Taxiing back, Brown routinely leaves the airbrake extended to afford some protection for the propeller, something he does not do when taxiing out for fear of inadvertently attempting takeoff with the brake extended.
Canard Converts
So, again the question: Why don’t we see so many canards around these days? Well, they may just all be away, roaring around the continent, because high-speed, long-distance cruising is their forte.
Or it may be the construction. Modern homebuilders probably prefer today’s quickbuild kits to this once-revolutionary but now comparatively laborious method. However, I suspect the true reason they may have become less common is simply that Burt Rutan stopped selling plans for the VariEze in 1984, though he continued to provide support for those who were building.
Whatever the reason, Brown is clearly a canard convert, and he is very proud of his superb example, rightly so. It is beautifully built and performs astoundingly well on such low and economical power. I’ll let him have the last word, as he compares it with his previous version: “There’s a massive difference in performance; it’s miles better.”
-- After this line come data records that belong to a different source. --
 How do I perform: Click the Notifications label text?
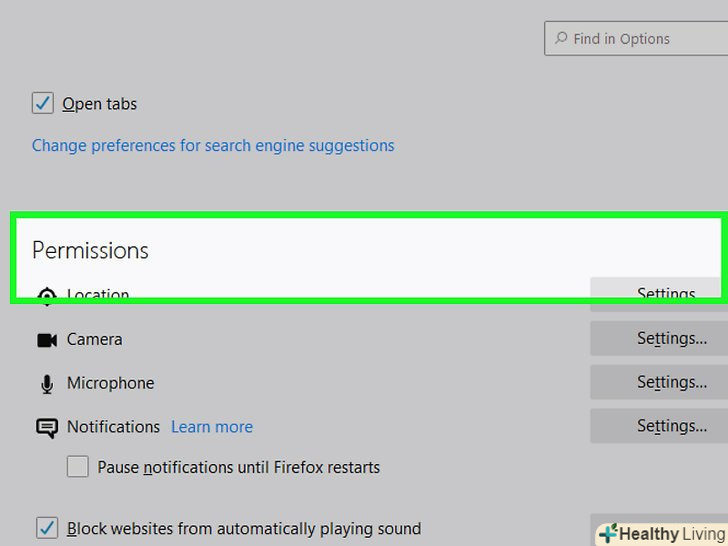point(113,427)
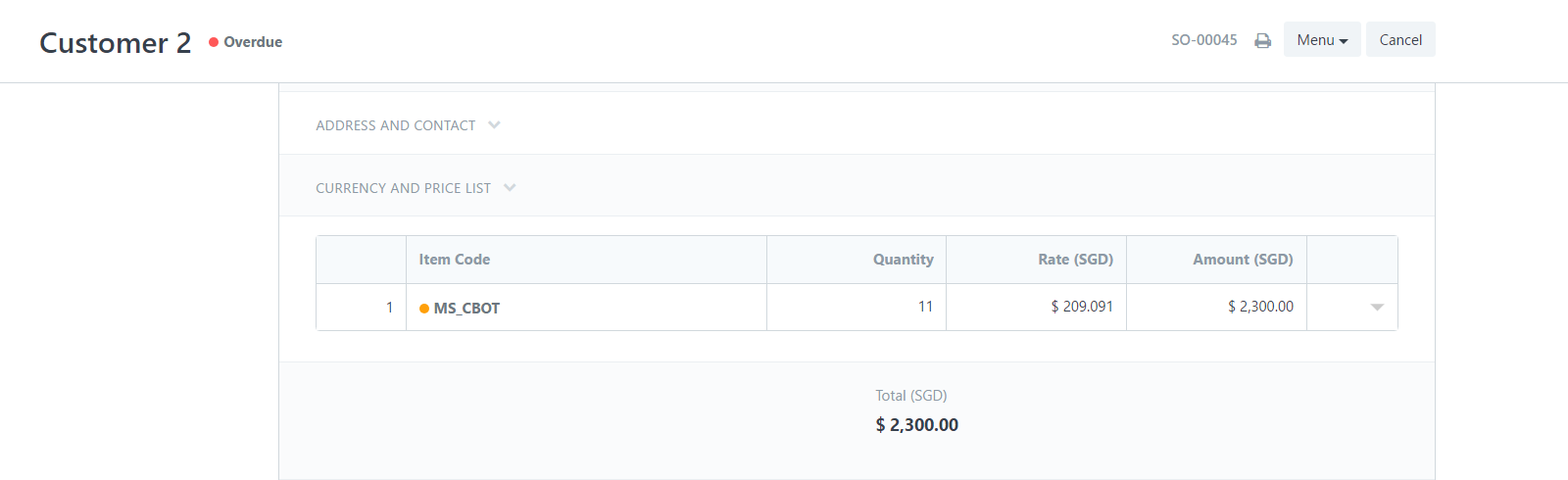Click the SO-00045 document number
The image size is (1568, 480).
click(1204, 40)
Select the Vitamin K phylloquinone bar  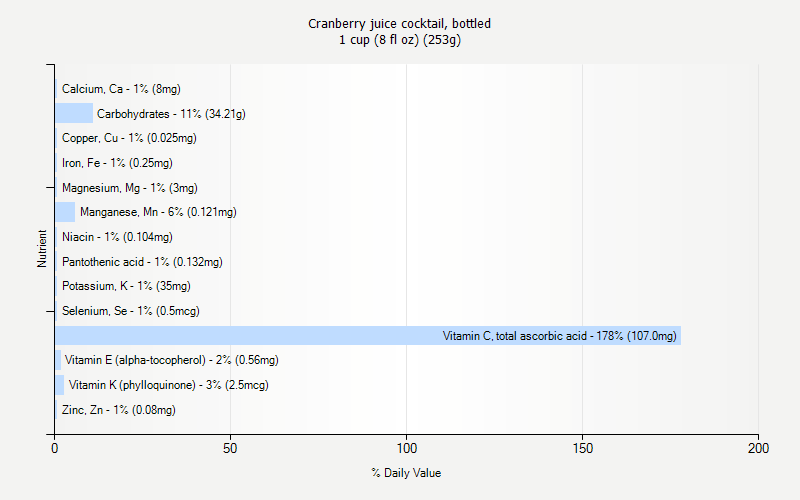pos(60,385)
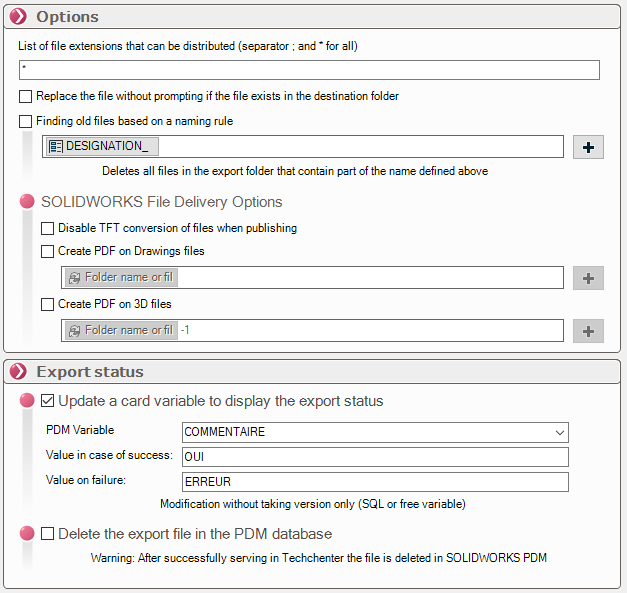This screenshot has height=593, width=627.
Task: Click the Export status section arrow icon
Action: tap(18, 372)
Bob Grimstead is a 21,000-hour retired jet driver turned aviation journalist and aerobatic display pilot, who has flown 250 different types and written more than 180 articles on them. Two of the four airplanes he owns have VW engines.
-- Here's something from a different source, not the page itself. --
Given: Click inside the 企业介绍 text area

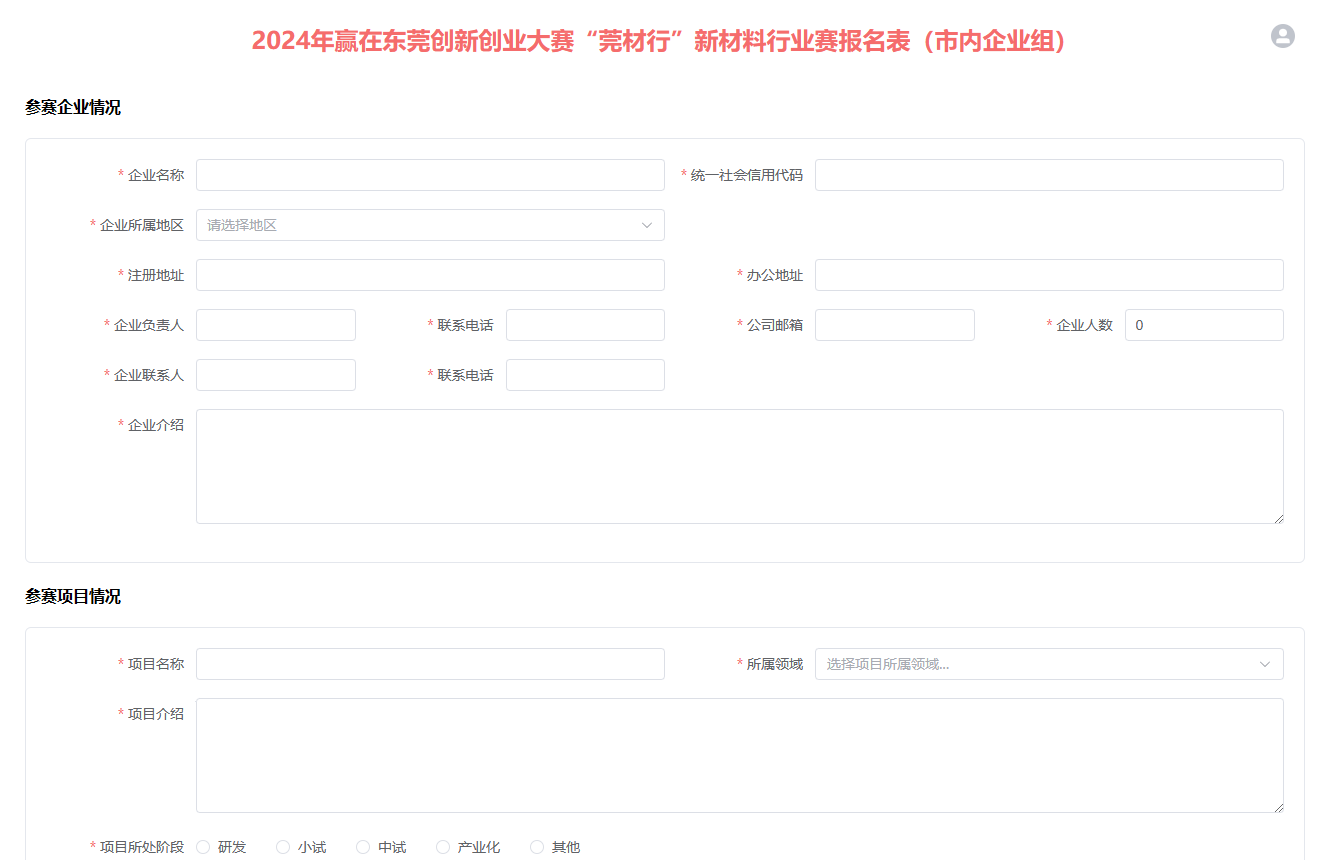Looking at the screenshot, I should (739, 466).
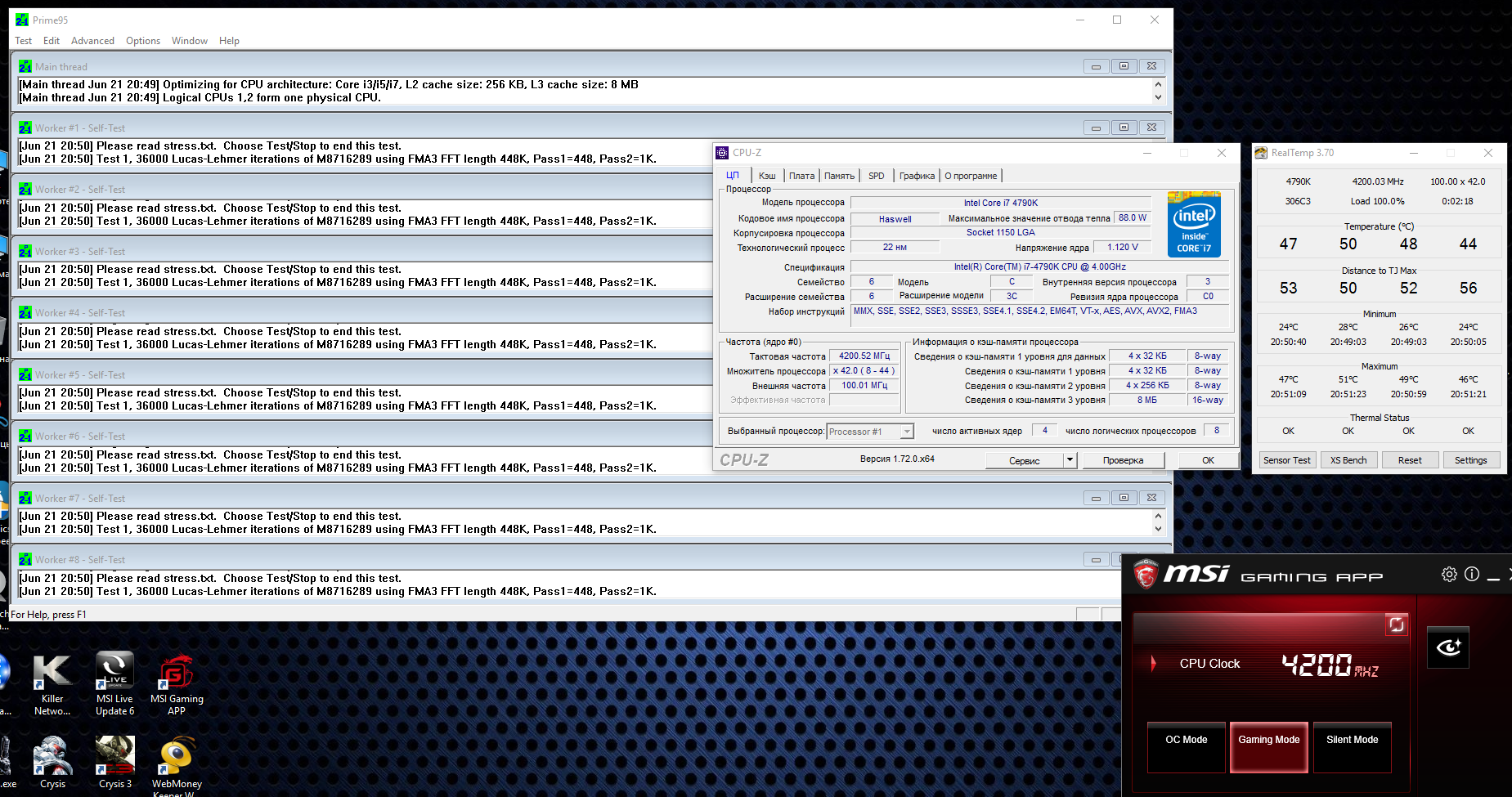Expand the CPU Clock red arrow
The height and width of the screenshot is (797, 1512).
(x=1153, y=663)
Great article! One thing to keep in mind with VariEzes is that Rutan has published and never rescinded a service bulletin that limits them to 2.5g positive and 1.5g negative due to inconsistent spar cap properties discovered in customer-completed aircraft. That doesn’t mean that any particular aircraft is questionable, but it is a thing to be aware of. Note that the later LongEZ is not subject to this limitation.
http://www.cozybuilders.org/Canard_Pusher/RAF_inspection.pdf
–Bob K.
Amusing to read 1st photo caption, since Varieze came 2 years before Star Wars. It was certainly a dramatic airplane then, but so was the KR2.
I sure am tired of seeing Rutan being described thusly: “Rutan pioneered foam-filled, fiberglass-skinned composite construction for his 1975 prototype 1835cc Volkswagen-powered VariEze, . . .”
I’m as much a fan of Burt as anyone, however this foam and fiberglass type of construction was first introduced to the aviation community by Ken Rand and Stuart Robinson who introduced the KR-1 in February, 1972. The following summer, Ken took N1436 to Oshkosh, creating a sensation. The KR-1 was followed by the two-place version, the KR-2, which debuted at Oshkosh in 1974, a full year before Rutan introduced the VariEze.
From Wikipedia: “The design has proved popular, with 6,000 sets of KR-1 plans and 4,500 sets of KR-2 plans sold by 1979.[1] From these, over 200 KR-1s and 350 KR-2s were flying by 1987.” Plans and kits are still available today and it remains a very popular homebuilt.
Ken, an aeronautical engineer with Douglas Aircraft in Los Angeles, died in 1979 flying his turbocharged KR from Van Horn, Texas (a fuel stop) non-stop to Los Angeles where the worst winter storm in memory was raging. Descending through clouds, he iced up and fatally crashed near Victorville. Had he lived, he might well not be so overlooked in articles such as this one.